Step into her classroom and you’ll see her walking around with the skull of a white-tailed deer, explaining how its antlers and other properties show adaptation to the environment. Students examine other skulls and specimens, writing down their attributes of adaptation.
“Think about which ecological community this could have come from,” Miner tells them. “Try to figure out where does it live, how does it move, how does it eat?”
Examining a turtle skull, one student exclaims, “This turtle ate noodles!”
Both classes come together for the outdoor eco-game, a lesson Miner brought with her from NatureBridge. Students are assigned animals to play and given the task of collecting food, water, shelter — and other animals’ lives — by running around on the lawn of the GVSU Steelcase Library. It’s hard to picture a more energetic way of learning about the food chain and ecological interdependence.

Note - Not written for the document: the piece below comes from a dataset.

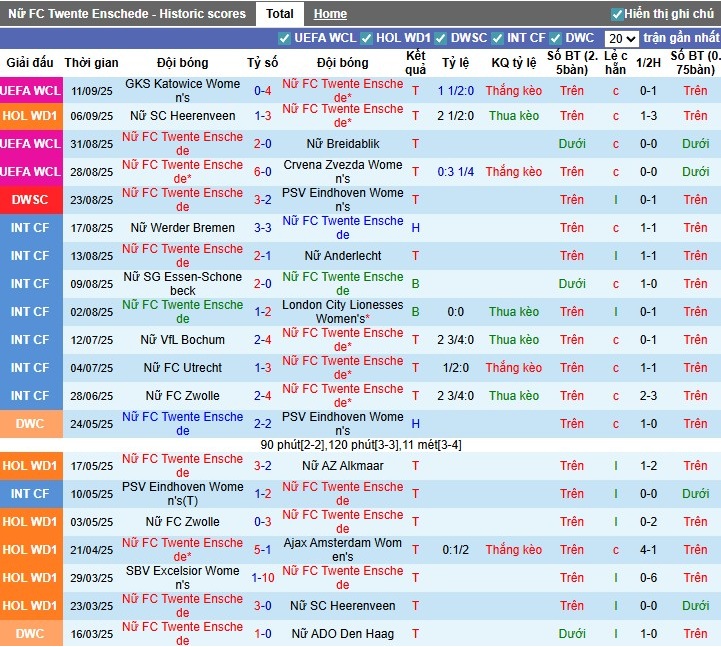The width and height of the screenshot is (721, 647).
Task: Toggle the Hiển thị ghi chú checkbox
Action: pyautogui.click(x=617, y=14)
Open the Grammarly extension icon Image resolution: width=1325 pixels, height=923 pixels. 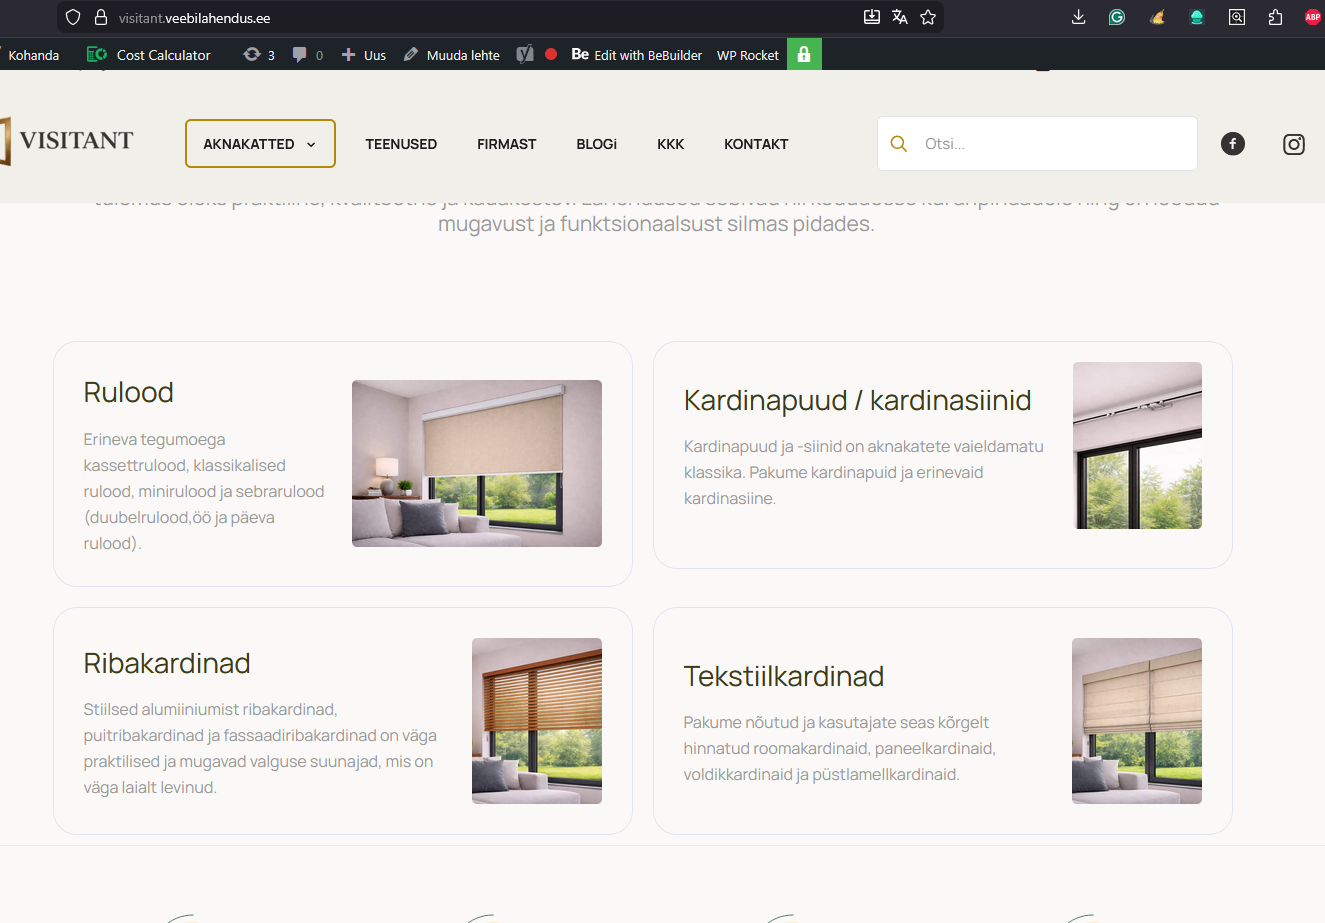tap(1117, 17)
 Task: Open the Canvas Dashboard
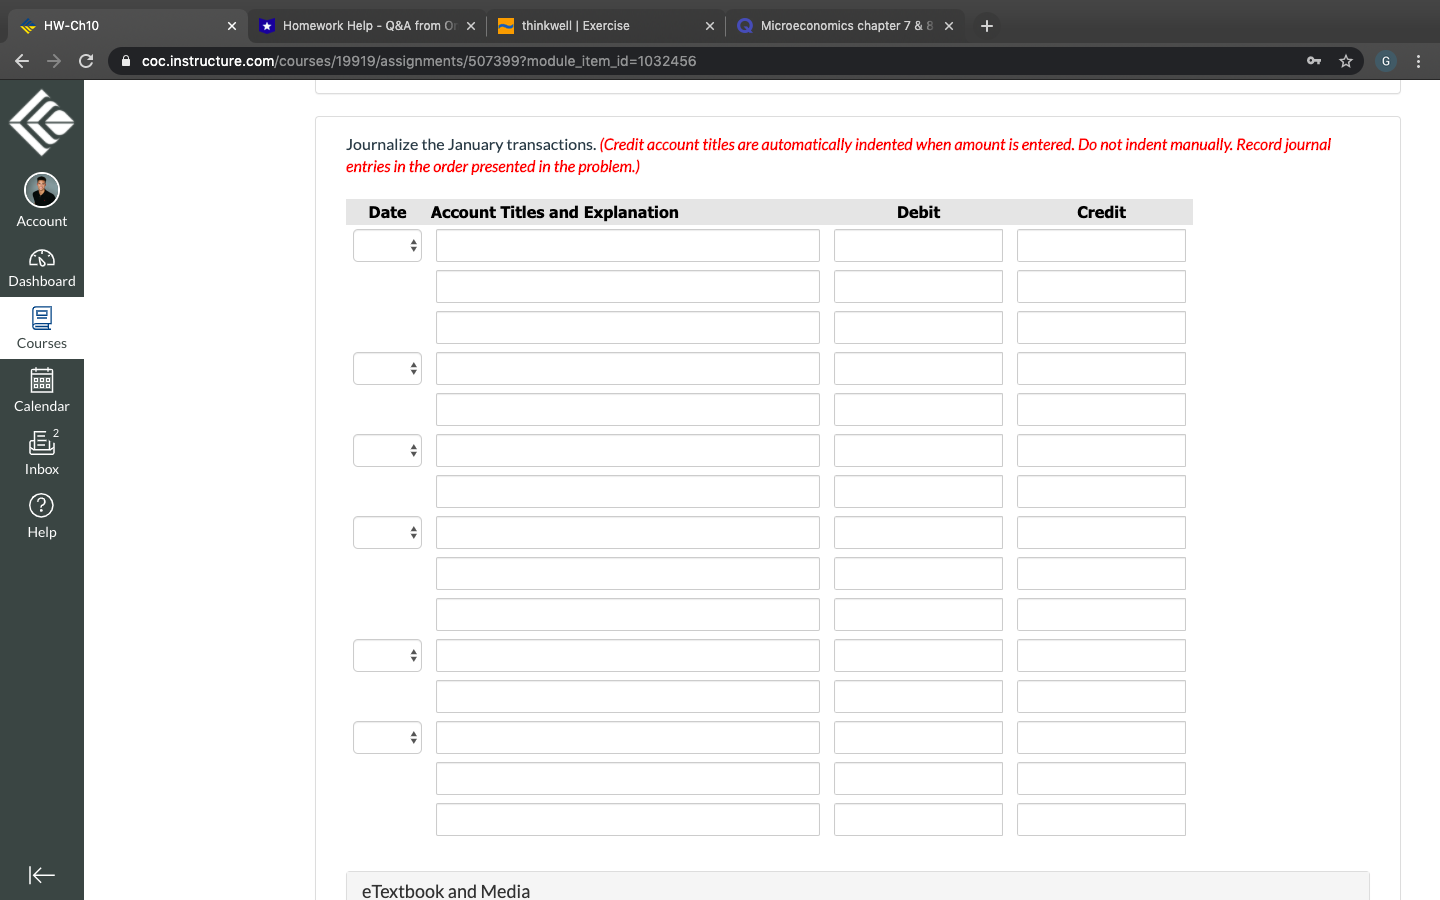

‘We’re going to be able to use the community as the classroom.’ — Teacher Abbie Marr
The lesson didn’t end on the lawn, though. The next week, Miner has them record the experience in their journals, then graph the items they collected to see how the game results compared with real-world ecosystems.
Miner calls it a way of using the museum as “a launching point for their thought,” then taking their awakened curiosity out into the community.
“It’s really exciting that we are encouraged to do things like play that game,” she says later. “Our administration and the community at large is on board with trying to make the learning our students get to do as true to life as possible, a real-world experience.
“We have all the resources you could possibly want to make that happen.”